Le regard de l'ado tombe sur le visage implorant.

— Oui mon grand, mais avant tu vas m'expliquer ce que c'est que cet endroit.

Léo hausse les épaules.

— C'est mon école et ma maison. Je vis ici avec les copains et les copines.

Chloé et Max, restés en retrait, assistent à la scène. Estomaqués par l'improbabilité des évènements, leurs yeux sont pendus aux lèvres de l'enfant. Sans s'en rendre compte, leurs doigts se frôlent, ils se retrouvent et se glissent les uns contre les autres afin de se lier dans une étreinte rassurante. Nic reprend le cours de sa conversation. Il a envie de demander à Léo où est sa Maman mais la question reste bloquée comme s'il ressentait le nœud d'un problème trop important pour le temps imparti. Il se contente de continuer sur sa lancée en masquant l'émotion dans sa voix :

— Et vous êtes combien ?

— Quatre-vingt-deux.

La réponse, trop vive, trop nette, surprend l'ado. Ce n'est pas un chiffre balancé comme ça, c'est une réponse apprise par cœur.

— Tu es sûr ?

Sans attendre, l'enfant répond :

— 1 Noé, 2 Oscar, 3 Cléa, 4 Élise, 5 Nicolas Frichart, 6 Tom, 7 Luca Donatello, 8 Livia, 9 Elsa, 10 Nicolas Stanisky, 11 Théo Prillon, 12 Luca Chiaro, 13...

Nic l'interrompt.

— Attends, tu connais par cœur le nom et le numéro de tes 82 copains et copines ?

— Je n'ai que 81 copains et copines, car je fais partie de la classe. Avec moi ça fait 82.

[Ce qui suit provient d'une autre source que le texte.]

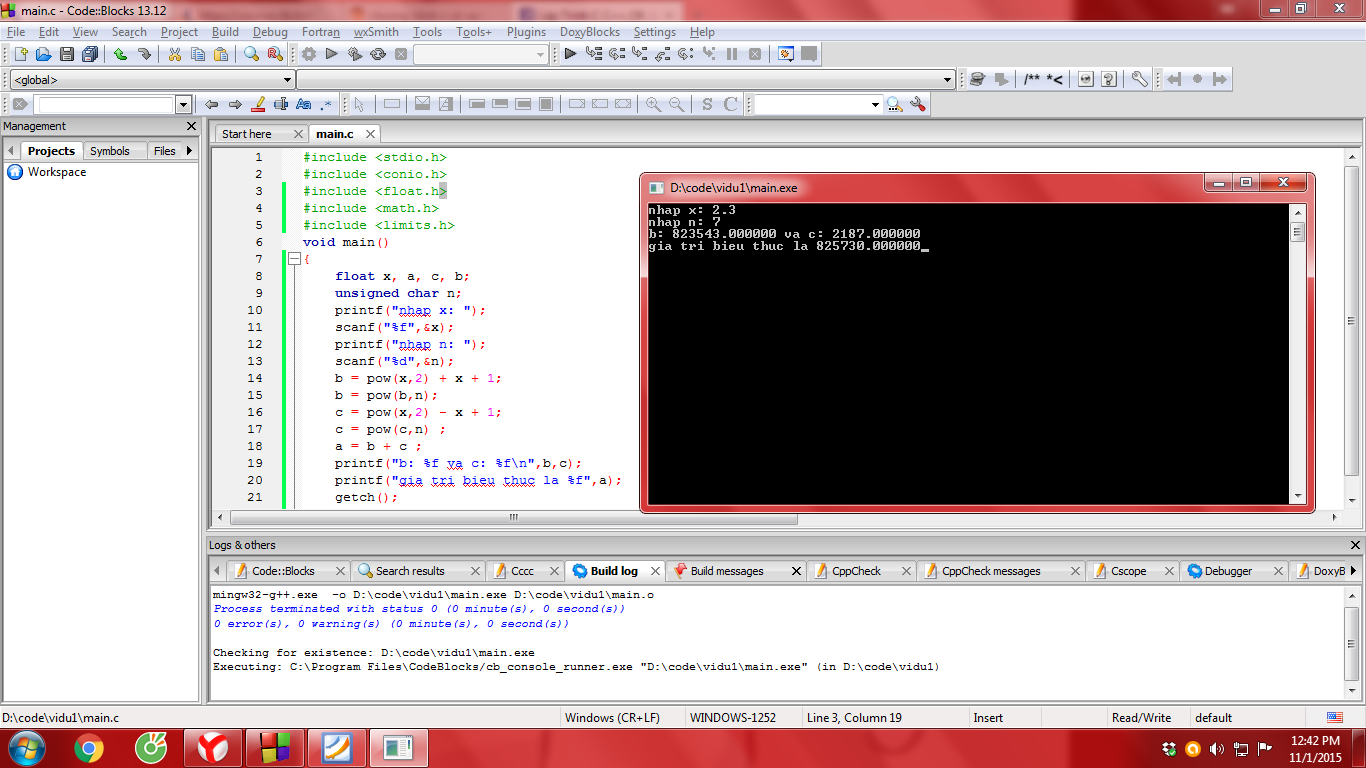Viewport: 1366px width, 768px height.
Task: Open the Debug menu
Action: (270, 32)
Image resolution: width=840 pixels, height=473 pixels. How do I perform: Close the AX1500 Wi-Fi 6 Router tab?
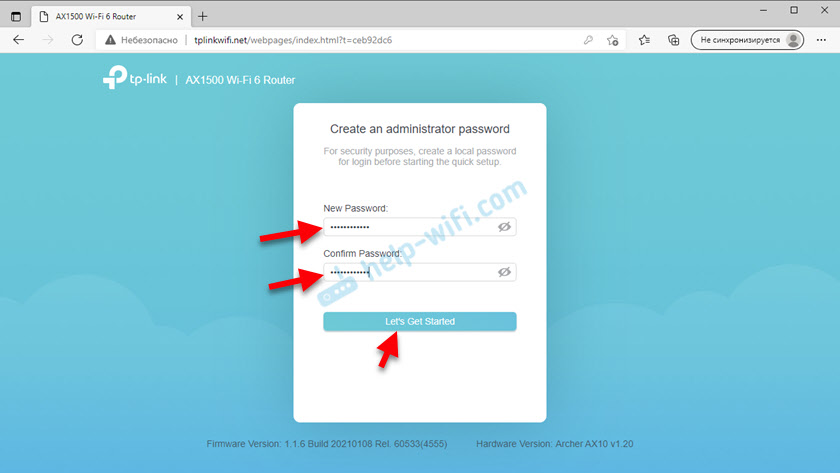[x=180, y=17]
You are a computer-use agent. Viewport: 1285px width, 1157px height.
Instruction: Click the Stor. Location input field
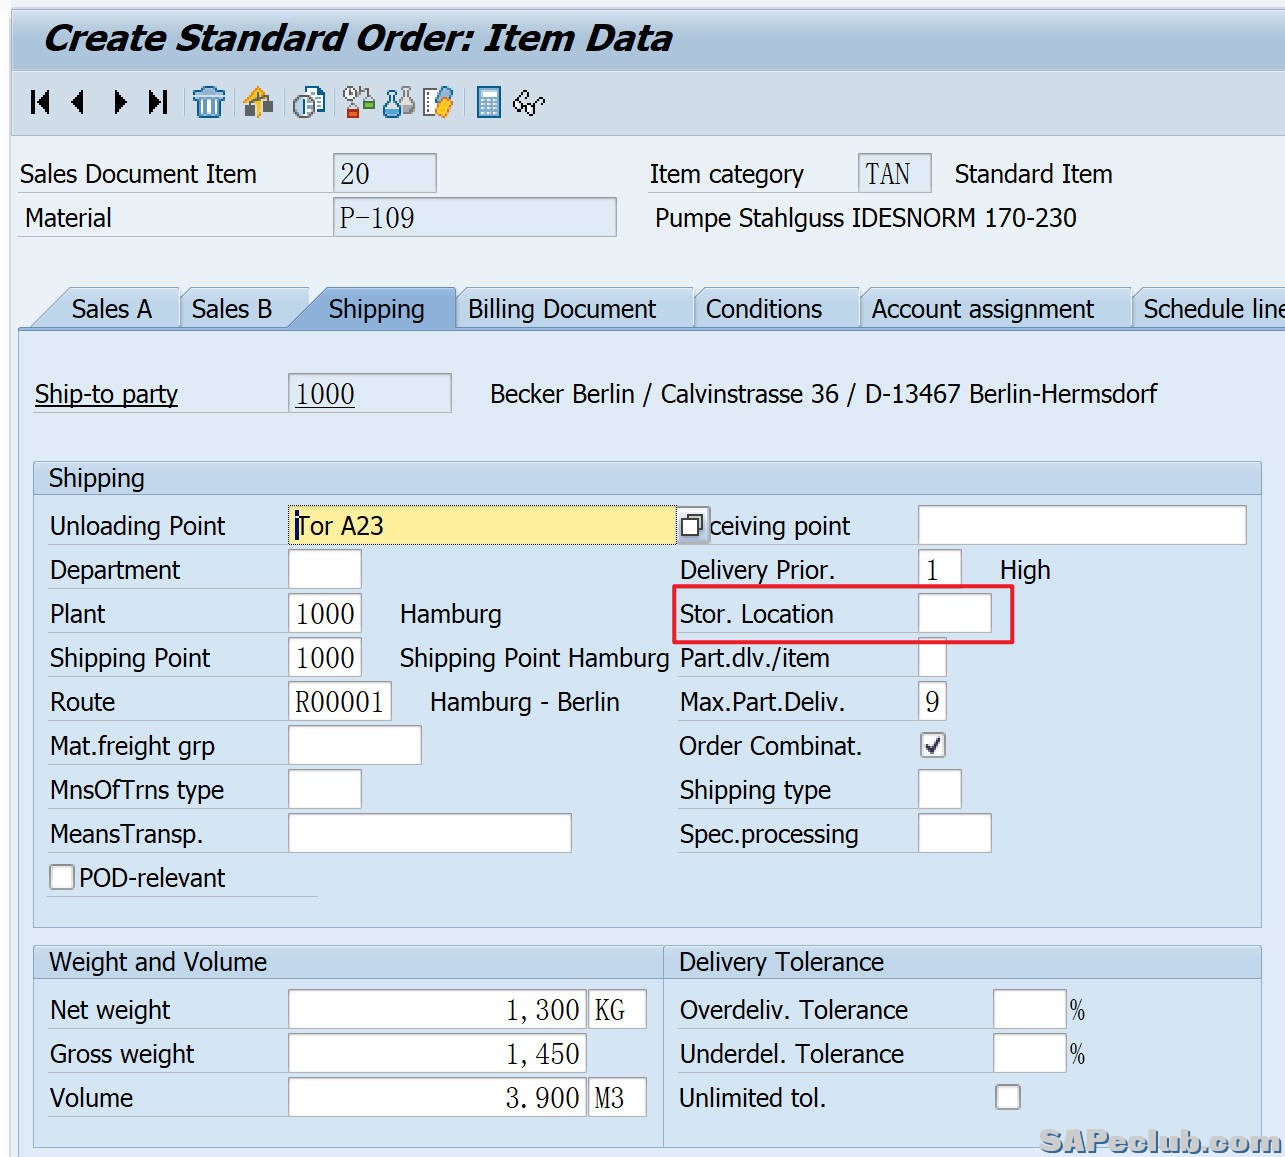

Pour toute réponse, l'ado pivote dans la direction de ses deux amis. Il a un visage tassé sur lui-même. Son menton renfoncé vers sa pomme d'Adam semble vouloir dire : ce gosse de 5 ans est plus intelligent que moi. Ensuite, son faciès change. Il remarque un mouvement de recul chez Chloé et Max. Il ne bouge pas d'un cil, mais comprend que d'une manière ou d'une autre un danger approche. Instinctivement, ses deux amis reculent pour rejoindre la porte de l'escalier qui les a conduits jusqu'ici. Max murmure à l'attention de Nic :

— Fais gaffe ! Derrière toi ! Couche-toi et rampe jusqu'à nous, vite !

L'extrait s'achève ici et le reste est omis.